— Start Provided data —
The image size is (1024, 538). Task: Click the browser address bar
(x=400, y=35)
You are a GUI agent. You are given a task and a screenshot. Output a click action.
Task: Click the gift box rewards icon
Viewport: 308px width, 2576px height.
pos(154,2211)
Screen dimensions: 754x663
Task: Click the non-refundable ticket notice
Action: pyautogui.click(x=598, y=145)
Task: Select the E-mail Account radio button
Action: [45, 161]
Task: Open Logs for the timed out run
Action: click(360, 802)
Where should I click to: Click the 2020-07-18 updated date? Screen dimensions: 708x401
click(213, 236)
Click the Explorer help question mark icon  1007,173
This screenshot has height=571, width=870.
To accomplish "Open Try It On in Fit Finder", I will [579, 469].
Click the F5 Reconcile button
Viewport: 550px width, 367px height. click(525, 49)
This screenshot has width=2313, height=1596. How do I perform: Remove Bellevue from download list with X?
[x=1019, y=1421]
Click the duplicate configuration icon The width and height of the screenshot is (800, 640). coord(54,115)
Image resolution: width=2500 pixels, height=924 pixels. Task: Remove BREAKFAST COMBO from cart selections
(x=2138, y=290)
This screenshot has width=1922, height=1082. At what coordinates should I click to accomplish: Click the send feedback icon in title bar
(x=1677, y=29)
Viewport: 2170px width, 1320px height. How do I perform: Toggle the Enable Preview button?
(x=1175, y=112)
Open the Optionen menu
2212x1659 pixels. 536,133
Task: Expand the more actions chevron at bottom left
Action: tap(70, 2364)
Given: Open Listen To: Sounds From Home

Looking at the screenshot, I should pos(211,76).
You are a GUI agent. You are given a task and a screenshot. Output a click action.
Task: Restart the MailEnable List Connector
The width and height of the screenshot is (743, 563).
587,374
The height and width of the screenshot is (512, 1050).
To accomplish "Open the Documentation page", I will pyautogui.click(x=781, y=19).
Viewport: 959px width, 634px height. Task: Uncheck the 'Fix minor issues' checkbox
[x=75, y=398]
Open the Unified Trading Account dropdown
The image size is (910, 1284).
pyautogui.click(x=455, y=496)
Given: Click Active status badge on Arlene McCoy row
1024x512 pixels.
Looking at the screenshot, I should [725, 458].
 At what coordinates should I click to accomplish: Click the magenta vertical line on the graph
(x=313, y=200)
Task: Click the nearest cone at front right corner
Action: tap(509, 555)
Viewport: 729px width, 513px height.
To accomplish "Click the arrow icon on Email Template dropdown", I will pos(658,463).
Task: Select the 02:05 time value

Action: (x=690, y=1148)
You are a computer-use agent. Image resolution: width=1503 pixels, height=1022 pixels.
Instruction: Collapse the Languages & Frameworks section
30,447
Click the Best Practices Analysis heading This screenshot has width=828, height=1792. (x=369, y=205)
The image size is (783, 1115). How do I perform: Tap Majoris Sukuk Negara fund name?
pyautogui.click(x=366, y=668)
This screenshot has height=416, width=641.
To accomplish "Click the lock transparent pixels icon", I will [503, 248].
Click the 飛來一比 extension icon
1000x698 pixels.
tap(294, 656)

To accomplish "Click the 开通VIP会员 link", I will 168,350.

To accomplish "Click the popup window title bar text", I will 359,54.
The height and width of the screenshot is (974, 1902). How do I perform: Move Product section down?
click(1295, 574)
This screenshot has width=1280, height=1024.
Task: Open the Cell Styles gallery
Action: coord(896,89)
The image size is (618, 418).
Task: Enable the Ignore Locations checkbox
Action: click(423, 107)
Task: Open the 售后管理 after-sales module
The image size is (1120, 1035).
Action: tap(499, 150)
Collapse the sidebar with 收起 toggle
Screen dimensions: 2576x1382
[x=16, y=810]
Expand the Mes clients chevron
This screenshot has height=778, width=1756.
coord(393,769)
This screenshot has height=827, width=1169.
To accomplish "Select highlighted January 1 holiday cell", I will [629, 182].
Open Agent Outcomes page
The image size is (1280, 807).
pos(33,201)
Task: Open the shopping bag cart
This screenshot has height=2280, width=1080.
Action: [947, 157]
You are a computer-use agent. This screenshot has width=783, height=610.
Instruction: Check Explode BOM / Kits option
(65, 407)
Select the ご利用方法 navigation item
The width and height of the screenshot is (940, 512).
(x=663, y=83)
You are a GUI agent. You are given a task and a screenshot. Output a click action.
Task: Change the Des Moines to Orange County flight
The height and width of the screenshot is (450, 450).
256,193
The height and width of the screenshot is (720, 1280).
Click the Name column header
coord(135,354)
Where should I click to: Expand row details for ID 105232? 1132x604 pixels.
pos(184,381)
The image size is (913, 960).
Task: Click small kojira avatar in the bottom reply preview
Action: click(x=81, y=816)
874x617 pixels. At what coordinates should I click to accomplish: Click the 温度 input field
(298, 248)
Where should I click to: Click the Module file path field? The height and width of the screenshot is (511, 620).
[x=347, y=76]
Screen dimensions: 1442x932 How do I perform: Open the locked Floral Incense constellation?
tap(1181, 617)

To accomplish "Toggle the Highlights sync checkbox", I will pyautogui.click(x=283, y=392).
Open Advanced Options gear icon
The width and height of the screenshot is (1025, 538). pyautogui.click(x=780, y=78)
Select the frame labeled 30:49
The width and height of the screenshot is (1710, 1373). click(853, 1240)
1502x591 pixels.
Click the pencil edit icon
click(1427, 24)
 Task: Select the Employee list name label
— End Provided data —
Report each line in the entries above that contains the word "Where", treating uppercase and lowercase as different.

Solved exercise ▸
Where should I click to: Click the 2020-07-18 updated date? Screen dimensions: 708x401
Where should I click to: Expand row details for ID 105232? 1132x604 pixels.
Where should I click to: Click the Module file path field? The height and width of the screenshot is (511, 620).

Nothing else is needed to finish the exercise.